The World Expo, Typhoon Style

Today, September 1, is the national first day of school in China. It just so happens that today there was a typhoon warning for Shanghai and the first day of school was canceled for all Chinese students, with the idea that people would stay home and be safe. So, what did Grant and I do today? Well, go to the World Expo, of course!

We didn’t knock out as much as we did when we were there last time, but here’s a rundown of what happened:

  • Despite the typhoon warning, up until the early evening it was actually the clearest day I’ve seen in Shanghai since we arrived. The sky was a bright, bright blue and there were beautiful white clouds. I actually got a little color from the sun today!
  • We went to the Indonesia pavilion, where it was as hot and steamy inside the pavilion as it was outside. (It was also a partially outdoor pavilion.) I think this was meant to simulate the tropical weather in Indonesia, but it just made me grumpy because I am really not cut out to handle the humidity in Shanghai.

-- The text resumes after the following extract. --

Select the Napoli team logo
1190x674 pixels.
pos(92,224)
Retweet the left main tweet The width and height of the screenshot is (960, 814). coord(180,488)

Or Indonesia either, I guess.
  • We were denied entry into the China and Taiwan pavilions, because apparently you have to reserve entry tickets for those particular pavilions days in advance. It would’ve been nice to know that before, but whatever. Instead, we went to Hong Kong and Macao. Both had nice pavilions, but I feel like there’s so much more about both cities that could have been addressed.
  • Australia had a pretty awesome pavilion, but the video wasn’t working due to “technical difficulties.” Since they had no idea when it would be fixed, we left. That was a bummer, as I’m sure the video would have been really good to match with the rest of the pavilion.
  • That earlier bullet about a clear, sunny day? Yeah, by the time early evening rolled around the heavens opened and it was true typhoon style weather. It kicked in while we were walking to wait in line for the France pavilion, and even though we had umbrellas, they only do so much when water is coming at you from all sides.
  • Because one lady decided to tip her umbrella on my head so that I got totally soaked, I decided to stand on a block in the middle of the queue for the French pavilion until the rest of my party got to the covered area of the queue. I didn’t want to be part of anymore of the vicious “umbrella fights” (where people jostle each other with umbrellas in an attempt to get ahead in the queue) and I was afraid my camera would be ruined from the rain. I got very odd stares whilst standing on the block, but I did make a Chinese friend! (He knew English.) I also slipped and fell as I climbed over the queue fence to rejoin my party, which I’m sure surprises no one, but I managed to catch myself in time before I got hurt. I think I scared a bunch of strangers, though.
  • When there is a typhoon, some pavilions will close due to leaking caused by the heavy rain. See: Spain.
  • The fries and waffles outside the Belgian pavilion were wonderful. I don’t think I’ve ever had a Belgian waffle that tasted that good.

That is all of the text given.